Tracy, and her sister, Alia, both worked for Camp Good Days for a time, and Alia was our first coordinator of the Partners Against Violence Initiative. They knew firsthand the impact that senseless violence could have on a family, because they lost their younger brother, Ralik, after he got caught in the crossfire of a shooting between two gangs. Their mother and father are two of the finest people I have had the opportunity to know.
Tracy’s murder is a reminder to me that as the weather is changing and the temperatures are rising, unfortunately so too does crime and violence. Everyone is coming out of hiding now that the cloudy, cold and overcast days are hopefully behind us and people are spending more time outside. It is imperative that we all work together to keep this summer a peaceful one in Rochester.
I think we can take a giant step forward to accomplishing this, if we keep in mind a few things.
We all need to listen to what our mothers used to say to us when we were younger, and that is to obey the golden rule of treating others how you want to be treated. Everyone needs to be respectful and talk to others civilly, and remember that words can be just as hurtful as physical harm.
Those among us who are both law-abiding citizens and gun owners must realize that guns need to be kept locked up when they are not in the gun owner’s possession. They need to be kept in a safe place, so that they cannot be easily stolen if someone breaks into a house or automobile. What we found through Project Exile, that I have been fortunate enough to be chairman of for the past 19 years, is that close to 40 percent of the crime guns used in our community originate from right here, where they are stolen, and not from outside our area and faraway places.

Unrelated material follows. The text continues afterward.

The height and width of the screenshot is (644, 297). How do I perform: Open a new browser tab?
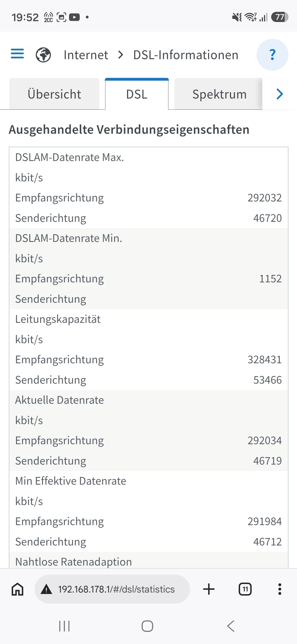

We need to practice what was said ever since 9/11 to help combat terrorism — if you see something, say something. It is up to us as a community. If we know of someone who is in possession of a gun who shouldn’t be, we need to let the proper authorities know. Those who have been dishonorably discharged from the military, those with a history of domestic violence and those who are on probation or parole are some of the people who should not have a gun in their possession. If someone has a gun in their home after the legal owner passes away, or has a gun that was brought home from military service and feels uncomfortable having the gun in the home, the authorities can be called to come and pick up the gun so that it is no longer a worry.
It will take all of our cooperation to make the summer of 2018 a safe one, but it is something that all of us should make an effort to do.
Gary Mervis is chairman of the Rochester Project Exile advisory board and founder of Camp Good Days and Special Times in Mendon.